In Sussex County, Delaware, officers now have a handheld AI scanner that can turn a shell casing on the pavement into an investigative lead before the crime scene tape even comes down. The tool shifts microscopic toolmark analysis out of far-off forensic labs and into patrol cars, giving detectives a shot at jump-starting cases while witnesses are still around and potential suspects are still nearby.

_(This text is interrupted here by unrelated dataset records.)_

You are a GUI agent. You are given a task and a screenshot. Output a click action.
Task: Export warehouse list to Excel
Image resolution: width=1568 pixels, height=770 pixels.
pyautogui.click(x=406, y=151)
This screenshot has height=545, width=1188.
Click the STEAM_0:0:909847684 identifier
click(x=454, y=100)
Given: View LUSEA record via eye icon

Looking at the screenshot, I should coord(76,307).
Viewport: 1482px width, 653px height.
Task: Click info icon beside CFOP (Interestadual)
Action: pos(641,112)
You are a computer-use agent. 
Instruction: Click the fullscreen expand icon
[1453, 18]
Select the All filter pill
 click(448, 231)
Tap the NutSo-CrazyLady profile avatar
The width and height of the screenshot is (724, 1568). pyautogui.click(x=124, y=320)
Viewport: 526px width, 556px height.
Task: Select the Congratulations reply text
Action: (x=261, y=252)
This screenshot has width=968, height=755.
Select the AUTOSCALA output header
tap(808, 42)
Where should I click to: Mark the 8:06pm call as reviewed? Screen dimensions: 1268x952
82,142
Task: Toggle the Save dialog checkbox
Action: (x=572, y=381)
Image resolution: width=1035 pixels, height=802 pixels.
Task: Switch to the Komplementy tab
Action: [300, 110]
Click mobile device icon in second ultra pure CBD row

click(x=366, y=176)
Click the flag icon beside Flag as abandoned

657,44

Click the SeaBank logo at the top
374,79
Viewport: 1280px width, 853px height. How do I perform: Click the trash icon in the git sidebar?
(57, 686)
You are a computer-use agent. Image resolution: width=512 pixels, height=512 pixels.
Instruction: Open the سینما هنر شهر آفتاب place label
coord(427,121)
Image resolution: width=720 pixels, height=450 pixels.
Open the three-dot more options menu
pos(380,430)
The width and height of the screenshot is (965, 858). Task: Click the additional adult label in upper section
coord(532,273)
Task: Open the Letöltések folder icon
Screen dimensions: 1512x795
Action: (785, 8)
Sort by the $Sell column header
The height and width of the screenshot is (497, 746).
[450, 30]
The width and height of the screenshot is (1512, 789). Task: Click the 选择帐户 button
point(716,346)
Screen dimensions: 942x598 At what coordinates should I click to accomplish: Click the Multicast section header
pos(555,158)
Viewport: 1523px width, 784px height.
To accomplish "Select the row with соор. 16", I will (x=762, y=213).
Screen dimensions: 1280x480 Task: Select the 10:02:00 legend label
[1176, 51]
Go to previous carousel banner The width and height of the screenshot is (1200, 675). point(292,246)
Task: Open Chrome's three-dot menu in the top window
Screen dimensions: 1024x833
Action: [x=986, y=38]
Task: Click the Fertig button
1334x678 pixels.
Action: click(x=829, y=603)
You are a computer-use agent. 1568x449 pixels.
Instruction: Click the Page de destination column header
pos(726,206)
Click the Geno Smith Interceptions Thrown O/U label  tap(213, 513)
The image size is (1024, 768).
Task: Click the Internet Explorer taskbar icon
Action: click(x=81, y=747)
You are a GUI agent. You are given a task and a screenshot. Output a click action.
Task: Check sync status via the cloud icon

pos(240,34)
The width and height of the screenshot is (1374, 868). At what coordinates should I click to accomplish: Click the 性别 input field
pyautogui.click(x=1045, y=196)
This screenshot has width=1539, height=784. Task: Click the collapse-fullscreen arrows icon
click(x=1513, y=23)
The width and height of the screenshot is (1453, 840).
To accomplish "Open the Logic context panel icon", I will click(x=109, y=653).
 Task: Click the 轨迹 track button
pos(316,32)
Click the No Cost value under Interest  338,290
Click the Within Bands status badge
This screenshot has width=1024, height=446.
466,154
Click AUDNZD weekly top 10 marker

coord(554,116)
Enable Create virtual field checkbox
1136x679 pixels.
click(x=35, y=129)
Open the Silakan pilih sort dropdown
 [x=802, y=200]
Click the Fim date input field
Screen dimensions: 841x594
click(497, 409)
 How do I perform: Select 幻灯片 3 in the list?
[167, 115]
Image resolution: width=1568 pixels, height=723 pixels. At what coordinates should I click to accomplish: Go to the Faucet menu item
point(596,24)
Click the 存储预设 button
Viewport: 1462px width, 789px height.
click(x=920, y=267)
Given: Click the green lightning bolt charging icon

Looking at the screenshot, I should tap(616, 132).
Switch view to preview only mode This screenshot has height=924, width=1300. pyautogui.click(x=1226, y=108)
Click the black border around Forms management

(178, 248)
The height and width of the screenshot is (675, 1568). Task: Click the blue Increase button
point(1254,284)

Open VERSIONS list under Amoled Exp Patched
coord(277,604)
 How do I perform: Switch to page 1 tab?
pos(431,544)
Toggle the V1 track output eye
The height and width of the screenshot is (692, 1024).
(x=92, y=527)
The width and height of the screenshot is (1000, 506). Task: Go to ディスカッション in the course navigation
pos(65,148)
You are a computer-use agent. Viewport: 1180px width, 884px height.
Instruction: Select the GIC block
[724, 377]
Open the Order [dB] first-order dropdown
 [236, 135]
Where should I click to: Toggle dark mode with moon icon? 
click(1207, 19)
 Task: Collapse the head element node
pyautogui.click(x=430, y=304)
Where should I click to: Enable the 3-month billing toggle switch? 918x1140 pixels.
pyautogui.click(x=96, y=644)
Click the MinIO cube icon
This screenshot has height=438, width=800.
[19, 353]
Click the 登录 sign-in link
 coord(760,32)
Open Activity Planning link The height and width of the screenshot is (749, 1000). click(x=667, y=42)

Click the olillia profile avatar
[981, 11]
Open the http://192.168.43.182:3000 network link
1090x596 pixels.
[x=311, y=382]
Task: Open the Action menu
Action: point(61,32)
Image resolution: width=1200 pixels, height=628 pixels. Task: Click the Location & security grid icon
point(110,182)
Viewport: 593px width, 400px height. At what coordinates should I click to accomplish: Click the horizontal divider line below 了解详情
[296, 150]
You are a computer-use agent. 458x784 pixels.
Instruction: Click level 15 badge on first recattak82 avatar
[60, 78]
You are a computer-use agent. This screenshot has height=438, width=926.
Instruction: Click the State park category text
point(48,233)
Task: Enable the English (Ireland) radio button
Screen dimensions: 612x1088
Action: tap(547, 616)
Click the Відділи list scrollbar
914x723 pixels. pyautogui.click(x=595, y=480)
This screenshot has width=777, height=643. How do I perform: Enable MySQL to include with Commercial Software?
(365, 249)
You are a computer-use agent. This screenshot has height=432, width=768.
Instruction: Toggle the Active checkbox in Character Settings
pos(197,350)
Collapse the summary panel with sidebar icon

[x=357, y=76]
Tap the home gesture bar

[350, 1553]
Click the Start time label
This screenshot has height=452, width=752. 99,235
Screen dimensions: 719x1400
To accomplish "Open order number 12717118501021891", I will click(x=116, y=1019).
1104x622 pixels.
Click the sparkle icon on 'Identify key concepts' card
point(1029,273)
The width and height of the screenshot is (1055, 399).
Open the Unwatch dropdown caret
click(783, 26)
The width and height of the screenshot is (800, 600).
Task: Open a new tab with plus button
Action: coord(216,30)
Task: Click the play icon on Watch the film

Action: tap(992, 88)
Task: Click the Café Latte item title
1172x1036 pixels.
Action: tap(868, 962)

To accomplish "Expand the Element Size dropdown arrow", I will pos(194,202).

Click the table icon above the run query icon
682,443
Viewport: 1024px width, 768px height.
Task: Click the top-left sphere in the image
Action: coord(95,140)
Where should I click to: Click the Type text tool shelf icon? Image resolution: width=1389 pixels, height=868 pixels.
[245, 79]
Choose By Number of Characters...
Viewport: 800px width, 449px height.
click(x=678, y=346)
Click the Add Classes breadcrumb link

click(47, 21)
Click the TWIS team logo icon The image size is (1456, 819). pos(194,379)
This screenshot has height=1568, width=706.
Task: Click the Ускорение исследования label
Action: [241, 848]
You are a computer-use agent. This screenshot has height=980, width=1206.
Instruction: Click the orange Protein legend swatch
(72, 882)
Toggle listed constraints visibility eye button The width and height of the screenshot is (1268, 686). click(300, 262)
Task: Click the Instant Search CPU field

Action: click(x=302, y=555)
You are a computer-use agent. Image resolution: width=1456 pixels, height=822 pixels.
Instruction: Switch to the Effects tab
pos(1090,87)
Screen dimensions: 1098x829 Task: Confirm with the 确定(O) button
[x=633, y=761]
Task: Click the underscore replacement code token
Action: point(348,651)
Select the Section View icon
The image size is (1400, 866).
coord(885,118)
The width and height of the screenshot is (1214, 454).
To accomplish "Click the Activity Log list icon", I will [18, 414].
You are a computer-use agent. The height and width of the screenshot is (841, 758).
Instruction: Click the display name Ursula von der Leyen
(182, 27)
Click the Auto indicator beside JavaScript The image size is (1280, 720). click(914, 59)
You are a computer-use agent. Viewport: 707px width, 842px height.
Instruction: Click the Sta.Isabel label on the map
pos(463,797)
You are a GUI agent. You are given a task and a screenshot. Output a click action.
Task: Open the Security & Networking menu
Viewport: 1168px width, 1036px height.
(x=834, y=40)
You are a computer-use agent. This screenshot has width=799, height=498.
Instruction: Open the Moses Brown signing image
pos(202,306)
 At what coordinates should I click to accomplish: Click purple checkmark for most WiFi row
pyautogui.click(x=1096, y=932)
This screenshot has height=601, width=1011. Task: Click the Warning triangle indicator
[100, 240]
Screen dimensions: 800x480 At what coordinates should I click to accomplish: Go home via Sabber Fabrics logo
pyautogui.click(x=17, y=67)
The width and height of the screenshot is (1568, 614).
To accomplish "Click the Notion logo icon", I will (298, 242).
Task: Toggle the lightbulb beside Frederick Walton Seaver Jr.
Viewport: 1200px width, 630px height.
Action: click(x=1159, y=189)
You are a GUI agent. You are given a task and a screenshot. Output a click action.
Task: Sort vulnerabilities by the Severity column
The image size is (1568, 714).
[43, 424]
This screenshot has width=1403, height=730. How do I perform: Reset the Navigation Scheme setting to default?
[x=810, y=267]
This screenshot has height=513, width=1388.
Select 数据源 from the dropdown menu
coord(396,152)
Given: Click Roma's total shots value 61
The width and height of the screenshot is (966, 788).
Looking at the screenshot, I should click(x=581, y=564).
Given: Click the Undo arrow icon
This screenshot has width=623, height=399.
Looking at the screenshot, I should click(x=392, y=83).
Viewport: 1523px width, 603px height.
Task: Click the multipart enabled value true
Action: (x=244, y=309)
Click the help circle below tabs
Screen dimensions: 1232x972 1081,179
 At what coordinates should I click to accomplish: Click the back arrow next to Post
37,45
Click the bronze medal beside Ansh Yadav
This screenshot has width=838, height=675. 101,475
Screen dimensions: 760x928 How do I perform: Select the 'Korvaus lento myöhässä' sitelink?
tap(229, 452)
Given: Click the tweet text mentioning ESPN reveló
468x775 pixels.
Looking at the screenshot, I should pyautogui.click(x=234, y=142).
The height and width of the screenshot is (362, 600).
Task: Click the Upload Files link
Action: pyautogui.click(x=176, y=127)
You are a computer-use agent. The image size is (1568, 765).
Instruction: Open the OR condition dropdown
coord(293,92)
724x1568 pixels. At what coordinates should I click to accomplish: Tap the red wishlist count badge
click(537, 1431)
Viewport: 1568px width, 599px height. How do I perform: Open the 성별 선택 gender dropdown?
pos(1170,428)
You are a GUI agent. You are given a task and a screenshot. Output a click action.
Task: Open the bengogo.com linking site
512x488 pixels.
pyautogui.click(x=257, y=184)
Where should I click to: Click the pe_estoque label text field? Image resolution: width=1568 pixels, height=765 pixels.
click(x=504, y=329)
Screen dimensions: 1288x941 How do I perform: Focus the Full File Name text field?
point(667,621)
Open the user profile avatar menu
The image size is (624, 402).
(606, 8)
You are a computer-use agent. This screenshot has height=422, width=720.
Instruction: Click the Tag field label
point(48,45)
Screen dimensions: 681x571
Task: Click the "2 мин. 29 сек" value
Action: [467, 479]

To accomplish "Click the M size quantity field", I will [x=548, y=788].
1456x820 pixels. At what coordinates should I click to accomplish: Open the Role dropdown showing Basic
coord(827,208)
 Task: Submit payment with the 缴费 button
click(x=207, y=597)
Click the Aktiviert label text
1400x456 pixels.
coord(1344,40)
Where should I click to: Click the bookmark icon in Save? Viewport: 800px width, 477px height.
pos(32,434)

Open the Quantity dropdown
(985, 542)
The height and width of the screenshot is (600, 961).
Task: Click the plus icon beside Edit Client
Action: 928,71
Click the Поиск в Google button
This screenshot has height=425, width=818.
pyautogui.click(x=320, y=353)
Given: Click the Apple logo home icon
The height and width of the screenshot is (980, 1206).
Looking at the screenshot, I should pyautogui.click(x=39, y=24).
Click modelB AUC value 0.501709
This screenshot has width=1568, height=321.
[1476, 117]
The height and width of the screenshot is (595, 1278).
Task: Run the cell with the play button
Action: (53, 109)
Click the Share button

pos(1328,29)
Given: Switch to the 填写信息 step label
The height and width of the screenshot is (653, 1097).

As reported by CBS News Chicago, the device, called ShotOptix and built by Revelen.ai, was demonstrated by company cofounder Robert Poole, who said officers can learn to use it in minutes. Lewes Police Chief Tom Spell told CBS that his officers typically see results in about 10 to 15 minutes and called the system “a no‑brainer” for small agencies trying to keep up. The company says the scanner links to a smartphone and runs a rapid correlation so investigators can start following up almost immediately.

How the scanner works

According to Revelen.ai, ShotOptix pairs a compact 3D scanner with a smartphone to capture highly detailed images of cartridge casings, then sends them through a machine learning correlation engine that searches for matching toolmarks across a shared network. The company labels the process “Rapid Casing Analysis” and says it can generate high‑confidence leads in minutes while leaving the physical evidence untouched for full forensic work later. Revelen markets the device as a way for smaller departments to get near‑real‑time ballistics intelligence without waiting on traditional lab timelines.

Where it's rolling out

The technology has started to crop up in scattered jurisdictions around the country and was deployed countywide across Sussex County in mid‑May, covering 19 participating departments from Lewes to Rehoboth Beach, according to a Business Wire release announcing the program. Revelen previously publicized a deployment with the Laurel Police Department in October 2025, and vendor materials say the platform is built to scale from single small towns to larger agencies. County chiefs say the shared network means a casing scanned in one town instantly becomes a potential lead for every department plugged into the system.

Standards and limits

Federal guidance still centers on lab‑based workflows. ATF minimum operating standards for NIBIN sites recognize a 24‑ to 48‑hour target for starting ballistic acquisitions, according to PubMed Central. As CBS News Chicago noted, Revelen and police leaders present the on‑scene scans as a way to generate investigative leads while licensed toolmark examiners later handle formal confirmation. Departments say that two‑step setup is how they plan to protect chain of custody and limit evidentiary risk.

Accuracy, courtroom risk and oversight

Forensic pattern evidence, including firearm and toolmark comparisons, has been under heavy scientific scrutiny, and major reviews have flagged nontrivial error rates and limits on broad claims of uniqueness, according to the Reference Manual on Scientific Evidence. Courts in some cases have restricted how examiners can describe matches and have pointed to studies showing error rates that argue for caution when leaning too hard on automated comparisons. Those findings suggest defense attorneys and judges will likely probe validation data and disclosure practices if agencies start relying heavily on automated correlations without independent verification.

What comes next

Police leaders say the field tool could act as a force‑multiplier for underresourced agencies, helping them pull in actionable leads faster and connect related cases across city and county lines, as trade publications and industry coverage have reported. At the same time, pushing analysis to the curbside comes with tradeoffs: faster leads versus the need for careful validation, training, and oversight before automated matches turn into a regular courtroom feature. For now, chiefs in Sussex County say ShotOptix is speeding up their investigations, while established laboratory protocols still have the last word on what ultimately counts as evidence.